Investors are often keen on high-flying tech stocks that trade at attractive valuations, seeing them as prime opportunities for significant returns. However, Tom Essaye, founder of Sevens Report Research, has raised concerns that current low valuations of artificial intelligence (AI) stocks may reflect a broader fear among investors regarding a potential slowdown in the booming data center market.
In a recent note, Essaye emphasized that although high future earnings potential traditionally grants growth stocks higher valuations, the current low valuations of several AI stocks suggest skepticism about their ability to deliver on promised earnings. He provided examples of key stocks in the AI sector alongside their recent performance and forward price-to-earnings (PE) ratios. By comparison, the S&P 500 is trading at a forward PE ratio of 21.5.
Among the stocks highlighted, Nvidia has seen a 44% upside over the past year but is trading at a forward PE ratio of 21. Micron Technology stands out with a staggering 770% upside yet has a much lower forward PE of 10. Broadcom shows a 51% upside with a PE of 24, while SanDisk boasts an incredible 4,490% increase but sits at a forward PE of 14.
Essaye expressed concern that if AI adoption falters, it could lead to significant investment pullbacks, adversely affecting sales for companies heavily linked to AI infrastructure. He provided a hypothetical scenario involving Google (GOOGL), suggesting that if the tech giant decided to halt construction on multiple data centers due to high costs versus expected returns, it could trigger substantial order cancellations for key suppliers like Nvidia, Micron, Broadcom, and SanDisk. This scenario could drastically reduce demand for chips, networking equipment, and processing power.
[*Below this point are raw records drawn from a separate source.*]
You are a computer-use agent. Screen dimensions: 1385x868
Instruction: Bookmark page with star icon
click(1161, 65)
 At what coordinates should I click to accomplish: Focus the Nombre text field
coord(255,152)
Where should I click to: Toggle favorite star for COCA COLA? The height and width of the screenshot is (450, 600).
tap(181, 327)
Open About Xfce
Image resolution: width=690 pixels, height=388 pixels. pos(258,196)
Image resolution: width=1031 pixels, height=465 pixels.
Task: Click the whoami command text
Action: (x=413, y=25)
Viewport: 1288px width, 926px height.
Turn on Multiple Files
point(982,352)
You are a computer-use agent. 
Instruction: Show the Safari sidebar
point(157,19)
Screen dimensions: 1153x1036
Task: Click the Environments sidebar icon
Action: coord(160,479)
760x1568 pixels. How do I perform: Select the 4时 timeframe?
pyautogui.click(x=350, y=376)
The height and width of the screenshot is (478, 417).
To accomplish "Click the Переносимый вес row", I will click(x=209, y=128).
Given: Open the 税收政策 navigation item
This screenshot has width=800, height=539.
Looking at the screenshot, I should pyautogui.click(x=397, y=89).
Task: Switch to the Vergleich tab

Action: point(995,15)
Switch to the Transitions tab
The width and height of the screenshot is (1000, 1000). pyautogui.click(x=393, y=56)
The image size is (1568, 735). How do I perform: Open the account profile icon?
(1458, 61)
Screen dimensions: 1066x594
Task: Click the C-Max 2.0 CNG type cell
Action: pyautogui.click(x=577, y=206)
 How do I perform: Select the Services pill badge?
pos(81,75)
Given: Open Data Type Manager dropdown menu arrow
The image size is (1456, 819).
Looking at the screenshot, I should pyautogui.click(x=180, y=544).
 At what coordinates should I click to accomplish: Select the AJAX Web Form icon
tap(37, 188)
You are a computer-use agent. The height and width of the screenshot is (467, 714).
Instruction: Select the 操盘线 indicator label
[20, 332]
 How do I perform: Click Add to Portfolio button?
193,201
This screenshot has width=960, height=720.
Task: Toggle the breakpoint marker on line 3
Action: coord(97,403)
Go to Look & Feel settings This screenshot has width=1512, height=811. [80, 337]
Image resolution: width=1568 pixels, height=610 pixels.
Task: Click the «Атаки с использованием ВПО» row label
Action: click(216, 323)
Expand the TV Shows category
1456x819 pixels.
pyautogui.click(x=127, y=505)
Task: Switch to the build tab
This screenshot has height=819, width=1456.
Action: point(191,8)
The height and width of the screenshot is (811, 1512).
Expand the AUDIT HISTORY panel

He pointed to Oracle as a recent example illustrating investor unease; the stock has fallen nearly 25% since June 1 as the company has invested heavily in its AI initiatives. While Essaye is not necessarily warning that the market is approaching a tipping point, he drew parallels to the dot-com bubble of the late 1990s, which ultimately burst in 2000.
Essaye noted ongoing concerns about whether AI technology will be as profitable as anticipated, recalling the earlier internet boom when the profitability of connecting to the web did not meet investors’ high expectations, leading to a halt in infrastructure development.
While fears surrounding the AI sector have persisted for a while, Essaye argues that the current landscape could be indicative of deeper issues if confidence continues to wane, mirroring the trajectory seen in past market bubbles.